Home Office secretly funded boyband for anti-radicalisation school tours
Home Office secretly paid boyband for anti-radicalisation songs

Secret Home Office Campaign Unveiled

The UK Home Office has been revealed to have secretly funded a little-known boyband to perform anti-radicalisation songs in schools across predominantly Muslim areas of England.

According to documents obtained by Politics Home, the department's covert campaigns division, the Research, Information and Communications Unit (RICU), orchestrated school visits by boyband Mr Meanor during 2016.

The School Tour Programme

The band, featuring singers from Essex and Los Angeles, visited educational institutions in northern England including Burnley, South Manchester, Leeds and Blackburn. One of the targeted schools had previously seen a student travel to join ISIS two years earlier.

Publicly, the tour was presented as being organised by the Warrington-based Foundation for Peace charity, which had received £400,000 in funding from the government's Prevent programme shortly before the school visits commenced.

The band members stated they had approached Foundation for Peace chief executive Nick Taylor with their song Think About It, which they wrote following the 2015 Paris terror attacks that killed 130 people. However, LinkedIn posts from former contractors indicated the Home Office was actually directing the operation.

Covert Communications Strategy

Leaked documents show that BreakThrough Media, which handled communications for the tour, worked closely with RICU. The same media company was previously discovered to be operating a social media channel called 'This is Woke' targeting young Muslim women on behalf of the Home Office.

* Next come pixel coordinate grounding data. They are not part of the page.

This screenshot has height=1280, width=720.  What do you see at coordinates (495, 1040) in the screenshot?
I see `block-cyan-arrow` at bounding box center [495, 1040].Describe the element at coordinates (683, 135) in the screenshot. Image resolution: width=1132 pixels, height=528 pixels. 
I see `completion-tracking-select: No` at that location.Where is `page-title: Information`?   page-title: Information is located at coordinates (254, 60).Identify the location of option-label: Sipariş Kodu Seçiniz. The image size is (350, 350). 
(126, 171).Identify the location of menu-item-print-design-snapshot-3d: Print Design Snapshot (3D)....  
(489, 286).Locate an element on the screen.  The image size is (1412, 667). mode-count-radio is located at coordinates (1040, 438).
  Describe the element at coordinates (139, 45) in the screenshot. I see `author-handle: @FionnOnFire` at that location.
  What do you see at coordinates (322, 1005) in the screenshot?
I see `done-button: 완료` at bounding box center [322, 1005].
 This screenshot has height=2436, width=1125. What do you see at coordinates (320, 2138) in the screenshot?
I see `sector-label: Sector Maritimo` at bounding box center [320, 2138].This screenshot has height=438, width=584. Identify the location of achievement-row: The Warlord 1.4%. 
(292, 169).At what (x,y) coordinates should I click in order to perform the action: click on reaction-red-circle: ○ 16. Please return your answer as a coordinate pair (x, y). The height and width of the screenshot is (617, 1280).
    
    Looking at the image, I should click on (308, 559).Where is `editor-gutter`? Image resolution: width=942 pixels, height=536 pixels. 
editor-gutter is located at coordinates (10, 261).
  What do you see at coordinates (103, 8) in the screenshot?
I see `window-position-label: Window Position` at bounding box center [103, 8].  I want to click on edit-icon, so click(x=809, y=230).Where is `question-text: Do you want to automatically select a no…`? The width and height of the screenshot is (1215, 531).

A former Home Office worker disclosed that RICU campaigns also focused on other sensitive areas including far-right extremism and channel crossings.

There is no evidence suggesting that members of Mr Meanor were aware of the true source of funding behind their school tour.

The Home Office confirmed the campaign has been discontinued, stating: "This campaign was delivered under the previous government and has now been discontinued. A range of activity was designed and implemented in partnership with stakeholders, aimed at reaching audiences who may be vulnerable to radicalisation."